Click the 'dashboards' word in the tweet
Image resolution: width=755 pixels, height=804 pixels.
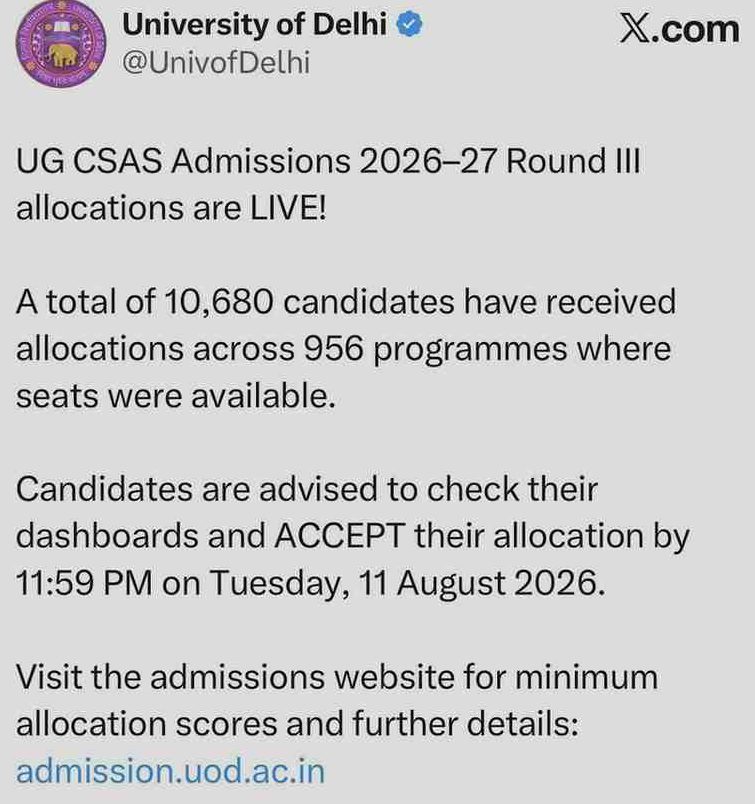coord(108,536)
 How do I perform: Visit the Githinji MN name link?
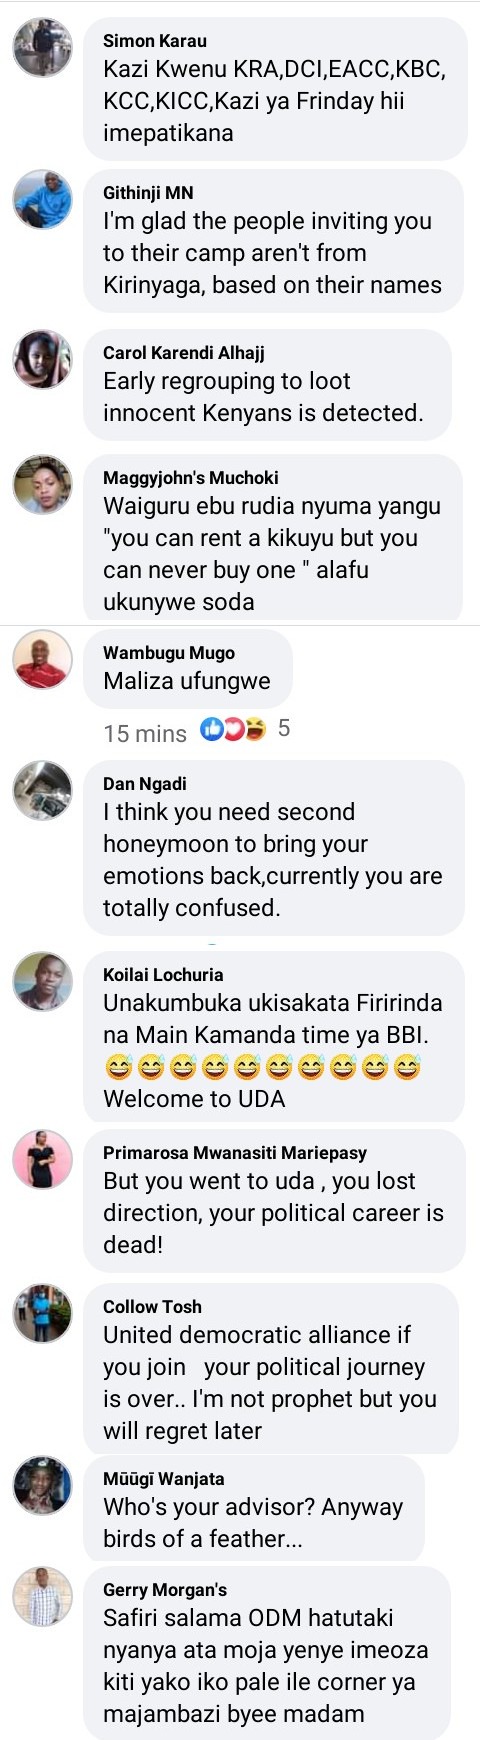[x=148, y=193]
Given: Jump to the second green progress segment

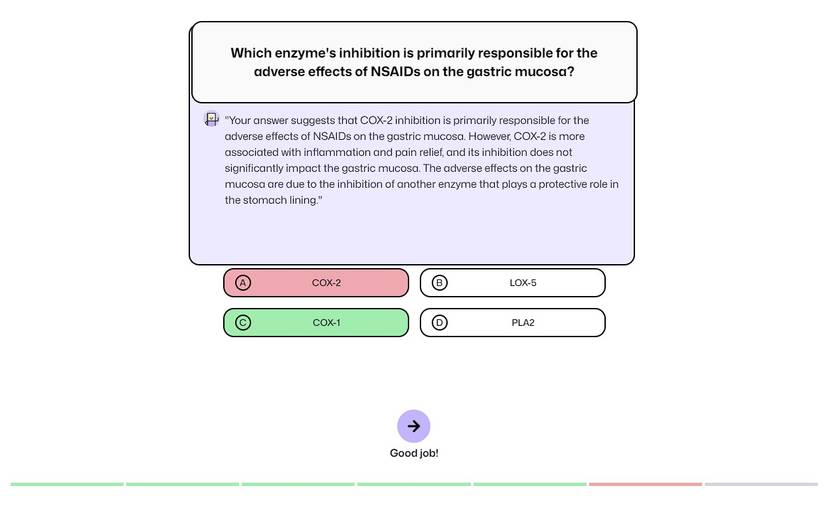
-=-=-=-=-
** Assignment **
Repeat the listing in full and exactly. Do not include any images.

** Solution for this problem **
Click the 'dashboards' word in the tweet
Image resolution: width=755 pixels, height=804 pixels.
coord(108,536)
 How do I perform: Visit the Githinji MN name link?
[x=148, y=193]
Given: Jump to the second green progress segment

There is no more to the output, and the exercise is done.